What many studies tell us: There is no association between having armed officers on campus and the severity of shootings.

A study published by the JAMA Network last year found that "an armed officer may be an incentive rather than a deterrent" to a school shooter, since many of the shooters are "actively suicidal."

Just about everything appears to have been botched in the law enforcement response to the horrifying events at Robb Elementary School in Uvalde. The mental image of bloody children whispering desperate pleas to 911 operators as a crowd of officers just outside their classroom did nothing is truly the stuff of nightmares.

Prior to the 1999 mass killing at Columbine High School in Littleton, Colo., law enforcement protocol dictated that officers secure a scene's perimeter and wait for a crisis negotiator to arrive. At Columbine, this proved disastrous. In its wake, the FBI developed new, lifesaving protocols, which require officers to stop a shooter as quickly as possible, even if it means delaying help for the wounded.

Officers are expected to put themselves in harm's way to save lives.

"A first responder unwilling to place the lives of the innocent above their own safety should consider another career field," says the Texas Commission on Law Enforcement in material that was provided to officers receiving active-shooter training in the Uvalde school district. In such situations, the New York Times reported, officers are expected to "display uncommon acts of courage to save the innocent."

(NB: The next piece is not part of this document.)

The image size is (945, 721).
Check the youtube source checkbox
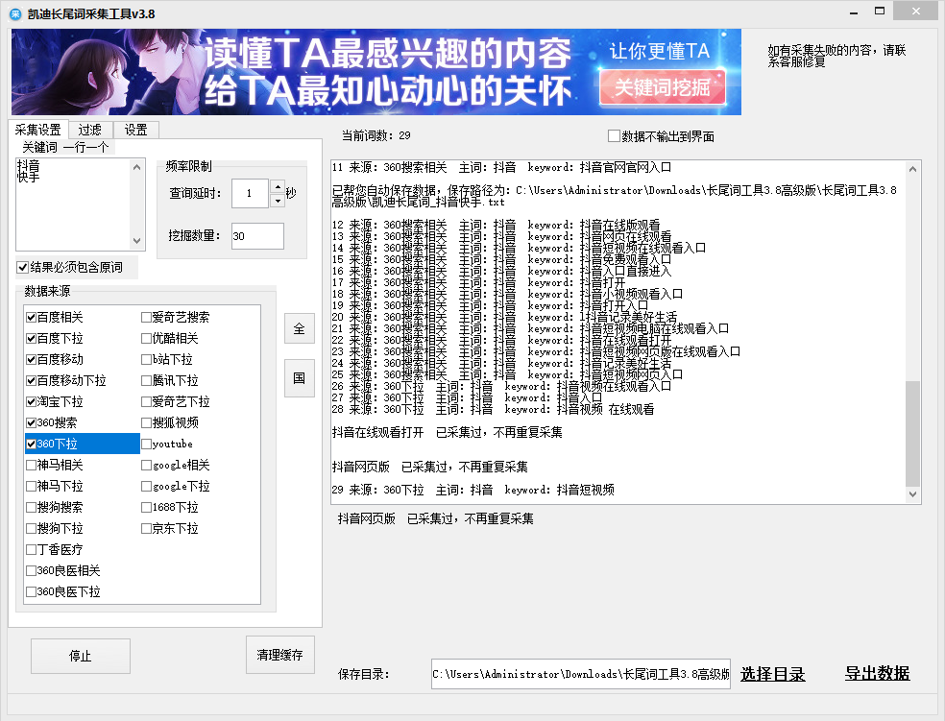pyautogui.click(x=147, y=444)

As parents outside the Uvalde school begged and pleaded last week for the police to save their children, nothing of the sort seems to have happened.

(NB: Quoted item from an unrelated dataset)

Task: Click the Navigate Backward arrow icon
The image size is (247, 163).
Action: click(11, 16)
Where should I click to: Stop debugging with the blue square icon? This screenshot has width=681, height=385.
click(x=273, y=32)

"The levels of failure are just incredible, beyond belief," Anthony Barksdale, a former Baltimore deputy police commissioner told CNN.

"It's hard not to see how someone doesn't get fired for this, for these very, very bad calls," Rep. Dan Crenshaw, R-Texas, told Politico.

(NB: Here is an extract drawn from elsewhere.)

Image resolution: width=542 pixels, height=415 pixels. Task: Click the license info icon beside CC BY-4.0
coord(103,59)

On Sunday, the Justice Department announced it would investigate law enforcement's response to the shooting, which seems to have been as weak as the response in Parkland, where multiple officers were faulted by state investigators for, among other things, taking too long to put on their bulletproof vests, failing to move toward the sound of gunshots as protocol demands, and in one case, staying behind a car "in a position of personal safety."

One person singled out for criticism in the Parkland catastrophe is Scot Peterson, a former sheriff's deputy who was the school's resource officer. Security video footage shows him hiding outside school buildings while the shooter rampaged inside. Peterson said he did not know where the shots were coming from, but in a taped 911 call he identified the building under siege. (Peterson, who resigned, has been charged with felony child neglect, negligence and perjury.)

While we're burying the myth of good guys with guns, let's also shoot down the widespread belief that law enforcement officers have a constitutional obligation to protect us.

As the Supreme Court has affirmed, they do not.

Student survivors of the Parkland shooting sued Broward County and five public officials, including Peterson, claiming their response to the shooting rampage was so incompetent that it violated the student's constitutional rights under the 14th Amendment's due process clause. The students lost their case.

As it turns out, government agencies such as school districts and police have no legal duty to protect anyone who is not in their custody. Sure, truancy laws require children to be in school, but that is not the same as being incarcerated, courts have ruled.

The only thing that can stop a bad guy with a gun is to prevent him from getting his hands on one in the first place.